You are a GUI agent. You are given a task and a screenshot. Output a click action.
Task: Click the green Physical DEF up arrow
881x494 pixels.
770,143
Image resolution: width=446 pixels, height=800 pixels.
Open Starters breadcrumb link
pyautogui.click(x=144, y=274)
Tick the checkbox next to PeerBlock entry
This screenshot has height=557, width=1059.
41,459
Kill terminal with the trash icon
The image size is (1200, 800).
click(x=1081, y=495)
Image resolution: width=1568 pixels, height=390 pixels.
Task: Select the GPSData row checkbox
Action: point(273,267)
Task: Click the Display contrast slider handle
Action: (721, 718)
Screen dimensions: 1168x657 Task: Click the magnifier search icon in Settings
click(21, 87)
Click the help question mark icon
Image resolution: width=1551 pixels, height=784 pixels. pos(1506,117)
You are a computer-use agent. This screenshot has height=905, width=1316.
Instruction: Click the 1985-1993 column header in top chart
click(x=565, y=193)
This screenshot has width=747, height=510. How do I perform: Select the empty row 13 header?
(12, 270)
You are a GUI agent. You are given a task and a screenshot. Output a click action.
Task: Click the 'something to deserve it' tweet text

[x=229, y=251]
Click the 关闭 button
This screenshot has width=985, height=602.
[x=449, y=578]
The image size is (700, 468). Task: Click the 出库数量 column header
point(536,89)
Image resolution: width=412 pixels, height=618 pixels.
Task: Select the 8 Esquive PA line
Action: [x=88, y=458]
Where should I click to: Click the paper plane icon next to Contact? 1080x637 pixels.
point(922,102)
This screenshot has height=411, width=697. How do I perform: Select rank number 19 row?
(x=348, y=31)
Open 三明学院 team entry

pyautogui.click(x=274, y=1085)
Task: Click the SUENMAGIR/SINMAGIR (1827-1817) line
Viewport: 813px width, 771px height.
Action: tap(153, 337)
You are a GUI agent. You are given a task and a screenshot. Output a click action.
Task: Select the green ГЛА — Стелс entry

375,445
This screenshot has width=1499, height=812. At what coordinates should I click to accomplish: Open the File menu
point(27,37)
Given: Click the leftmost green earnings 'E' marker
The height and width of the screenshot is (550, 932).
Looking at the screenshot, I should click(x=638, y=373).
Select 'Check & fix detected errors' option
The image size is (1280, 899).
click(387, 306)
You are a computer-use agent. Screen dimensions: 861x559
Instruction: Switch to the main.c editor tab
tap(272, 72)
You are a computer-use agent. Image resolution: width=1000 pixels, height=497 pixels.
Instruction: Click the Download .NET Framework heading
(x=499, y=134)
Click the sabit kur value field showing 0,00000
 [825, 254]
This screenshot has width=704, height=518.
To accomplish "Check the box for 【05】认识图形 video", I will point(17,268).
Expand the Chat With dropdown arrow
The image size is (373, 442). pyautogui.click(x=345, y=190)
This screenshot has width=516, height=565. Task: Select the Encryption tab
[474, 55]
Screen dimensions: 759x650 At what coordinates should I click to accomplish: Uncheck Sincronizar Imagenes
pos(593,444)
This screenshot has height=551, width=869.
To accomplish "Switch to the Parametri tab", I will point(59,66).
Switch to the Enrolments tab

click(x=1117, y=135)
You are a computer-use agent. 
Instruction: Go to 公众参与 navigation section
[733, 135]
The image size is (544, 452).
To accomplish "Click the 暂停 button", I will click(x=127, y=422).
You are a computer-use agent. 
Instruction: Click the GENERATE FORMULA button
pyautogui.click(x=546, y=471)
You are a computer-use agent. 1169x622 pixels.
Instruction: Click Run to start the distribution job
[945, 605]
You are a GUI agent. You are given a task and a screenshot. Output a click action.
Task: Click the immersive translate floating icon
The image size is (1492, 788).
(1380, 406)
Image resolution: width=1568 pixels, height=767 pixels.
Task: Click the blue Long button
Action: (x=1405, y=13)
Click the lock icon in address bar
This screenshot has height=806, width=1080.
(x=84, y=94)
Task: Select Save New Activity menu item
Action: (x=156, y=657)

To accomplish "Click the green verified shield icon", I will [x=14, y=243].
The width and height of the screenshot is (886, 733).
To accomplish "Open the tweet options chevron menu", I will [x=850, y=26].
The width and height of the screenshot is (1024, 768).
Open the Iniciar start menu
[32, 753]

··········

▶ _Task directions_: Read the data above and pull out each line that holds the string "will".

▶ _Answer to the exercise_:
To accomplish "Check the box for 【05】认识图形 video", I will point(17,268).
To accomplish "Switch to the Parametri tab", I will point(59,66).
To accomplish "Click the 暂停 button", I will click(x=127, y=422).
To accomplish "Click the green verified shield icon", I will [x=14, y=243].
To accomplish "Open the tweet options chevron menu", I will [x=850, y=26].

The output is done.